Chicken with Golden Balsamic-Honey Pan Sauce Potatoes & Brussels Sprouts
Uploaded By: agsheeran
Tags:
marley
This bistro-style meal is made for busy nights thanks to our easy potato hack and a quick and elegant pan sauce. We pre-cook potatoes in the microwave and broil them with Brussels sprouts until golden brown, then toss in ranch seasoning. Golden balsamic vinegar is bright and tangy with an acidity that balances sweet honey to make a deeply flavorful pan sauce. We sprinkle fresh green parsley on top, and voilà!
Serves: 2
Cook Time: 20 minutes
Ingredients:
- 2 potatoes
- ½ Brussels sprouts
- 12 oz of pkg boneless, skinless chicken breasts
- ½ oz of honey
- 1 oz of golden balsamic vinegar
- ¼ oz of fresh parsley
- ¼ oz of ranch seasoning
- garlic
- olive oil
- kosher salt & ground pepper
- butter
- all-purpose flour (or gluten-free alternative)
Instructions:
- Preheat broiler with rack in upper third. Scrub potatoes, then cut into 1-inch pieces. Place in a medium microwave-safe bowl; cover with a damp paper towel. Microwave until just tender, about 5 minutes. Transfer potatoes to a rimmed baking sheet and toss with 2 tablespoons oil and a pinch each of salt and pepper. Broil on top rack until lightly browned, about 4 minutes (watch closely).

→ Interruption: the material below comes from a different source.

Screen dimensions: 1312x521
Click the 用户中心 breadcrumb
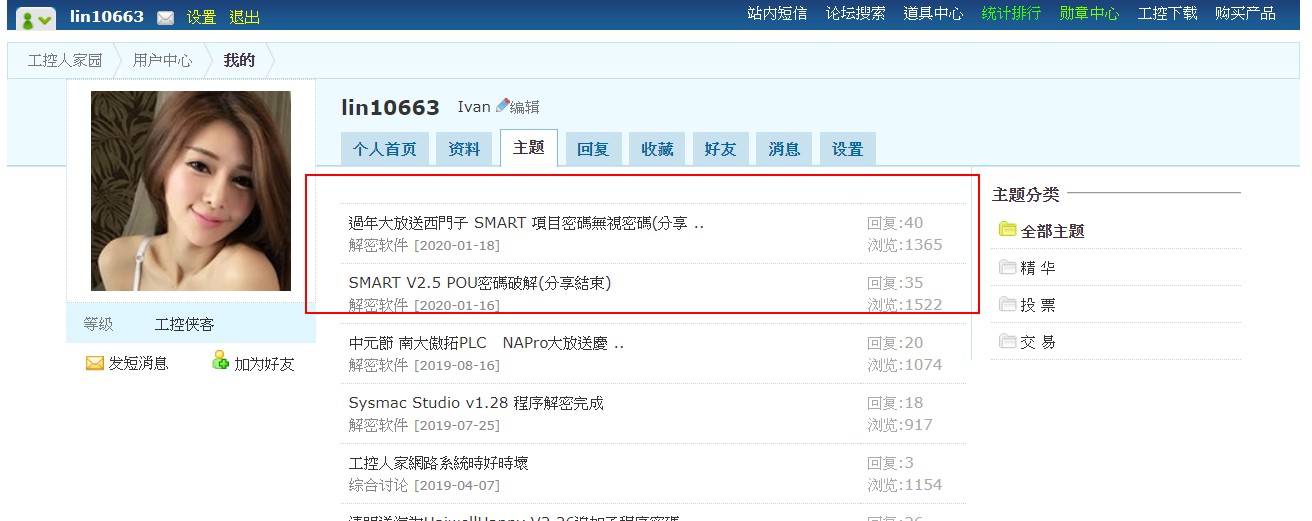162,60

- Meanwhile, halve or quarter Brussels sprouts (depending on size). Finely chop 2 teaspoons garlic. Add Brussels sprouts to rimmed baking sheet with potatoes; toss with 1 tablespoon oil and a pinch each of salt and pepper. Return to top rack and broil until potatoes and Brussels are browned and tender, flipping vegetables halfway through, 8-10 minutes total (watch closely).

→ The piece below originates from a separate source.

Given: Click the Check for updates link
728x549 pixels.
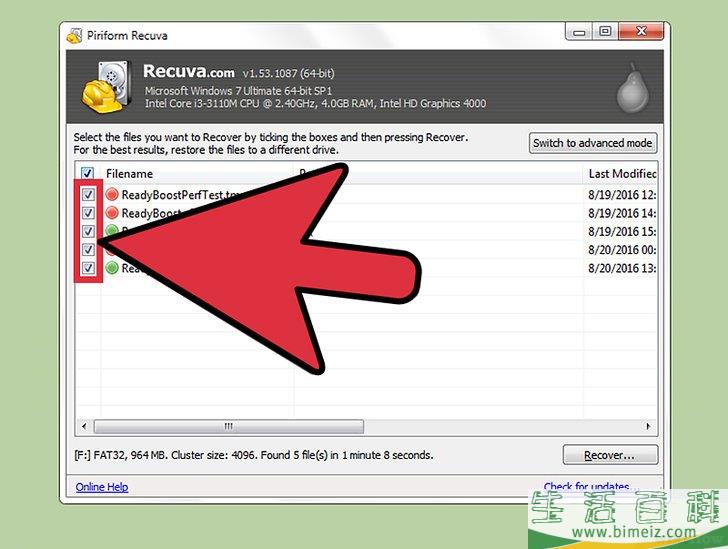Looking at the screenshot, I should tap(586, 486).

- Meanwhile, pat chicken dry and season all over with salt and pepper. Heat 1 tablespoon oil in a medium skillet over medium-high. Add chicken and cook until browned and cooked through, 3-4 minutes per side. Transfer to a plate.
- Reduce skillet heat to medium. Add garlic, 1 tablespoon butter, and ½ teaspoon flour. Cook, stirring, until butter is melted and garlic is fragrant, about 30 seconds. Add ¼ cup water and bring to a simmer, stirring and scraping up bits from the bottom of skillet.
- Stir in honey and 1 teaspoon golden balsamic vinegar. Season to taste with salt and pepper. Reduce heat to medium-low. Return chicken and any juices to skillet. Simmer chicken in pan sauce to warm through, about 1 minute.
- Coarsely chop parsley leaves and stems. Toss potatoes and Brussels sprouts with ranch seasoning and 1 tablespoon butter directly on baking sheet until butter is melted and veggies are nicely coated. Transfer veggies to plates alongside chicken. Spoon pan sauce over the chicken and garnish with parsley. Enjoy!